**Source data**
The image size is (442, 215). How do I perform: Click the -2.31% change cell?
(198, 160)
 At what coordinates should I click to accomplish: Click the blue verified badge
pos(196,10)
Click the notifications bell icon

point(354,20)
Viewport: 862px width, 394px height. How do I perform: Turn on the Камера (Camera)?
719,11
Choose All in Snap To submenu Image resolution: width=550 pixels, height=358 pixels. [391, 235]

...

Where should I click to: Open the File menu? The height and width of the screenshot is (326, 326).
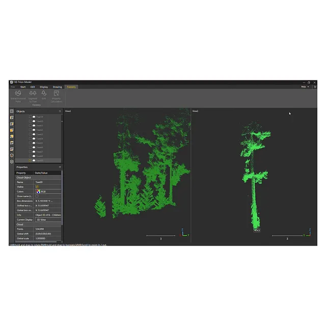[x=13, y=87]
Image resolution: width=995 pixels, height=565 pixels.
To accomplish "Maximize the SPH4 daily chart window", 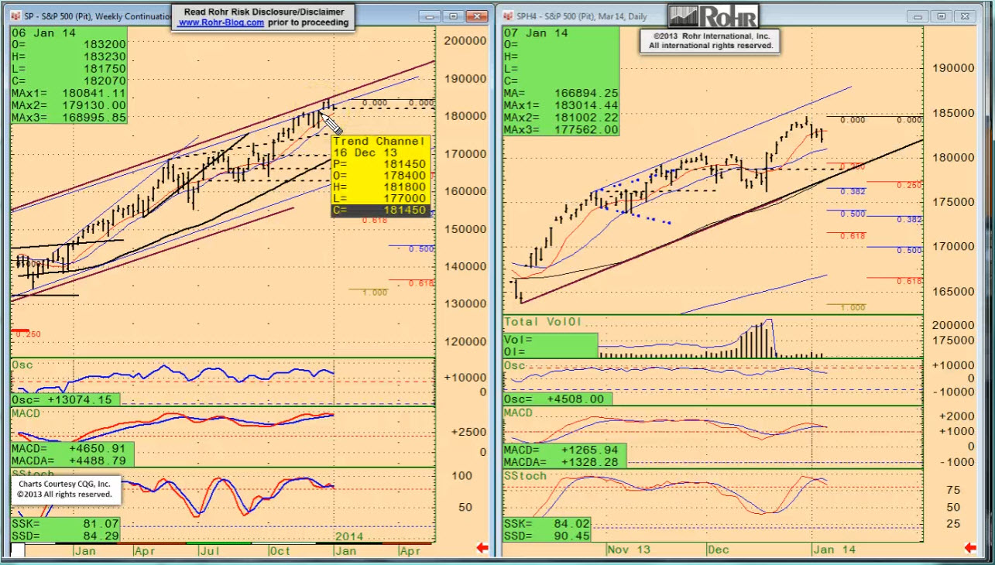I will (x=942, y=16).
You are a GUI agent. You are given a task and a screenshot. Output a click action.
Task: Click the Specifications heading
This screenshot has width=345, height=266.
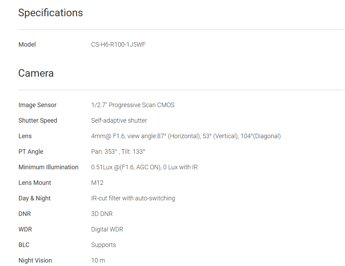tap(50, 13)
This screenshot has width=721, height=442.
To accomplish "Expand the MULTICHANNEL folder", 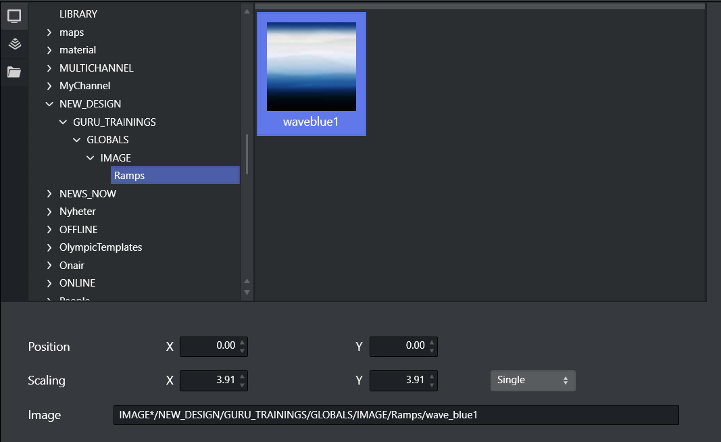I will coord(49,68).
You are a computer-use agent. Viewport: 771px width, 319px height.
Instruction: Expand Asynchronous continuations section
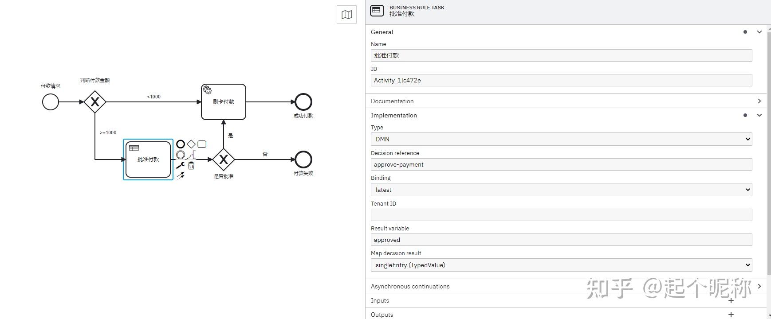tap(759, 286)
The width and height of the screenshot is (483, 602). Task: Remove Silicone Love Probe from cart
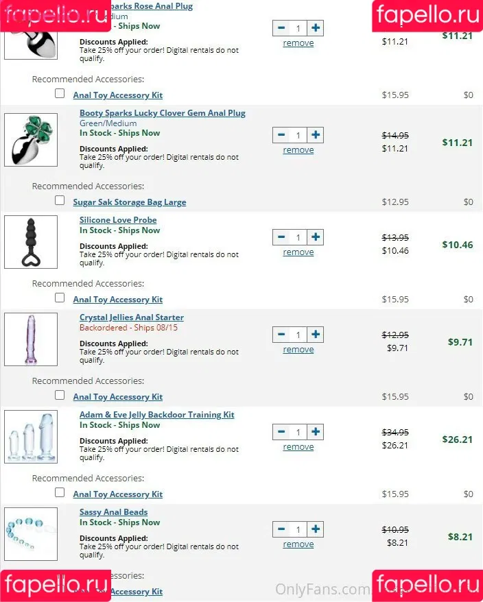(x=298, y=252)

**THE EXERCISE**
Return every line of the source data above, from the line containing "The image size" down to the line containing "Choose All in", both included, unchanged.

**THE REPLY**
The image size is (442, 215). How do I perform: Click the -2.31% change cell?
(198, 160)
 At what coordinates should I click to accomplish: Click the blue verified badge
pos(196,10)
Click the notifications bell icon

point(354,20)
Viewport: 862px width, 394px height. How do I perform: Turn on the Камера (Camera)?
719,11
Choose All in Snap To submenu Image resolution: width=550 pixels, height=358 pixels. [391, 235]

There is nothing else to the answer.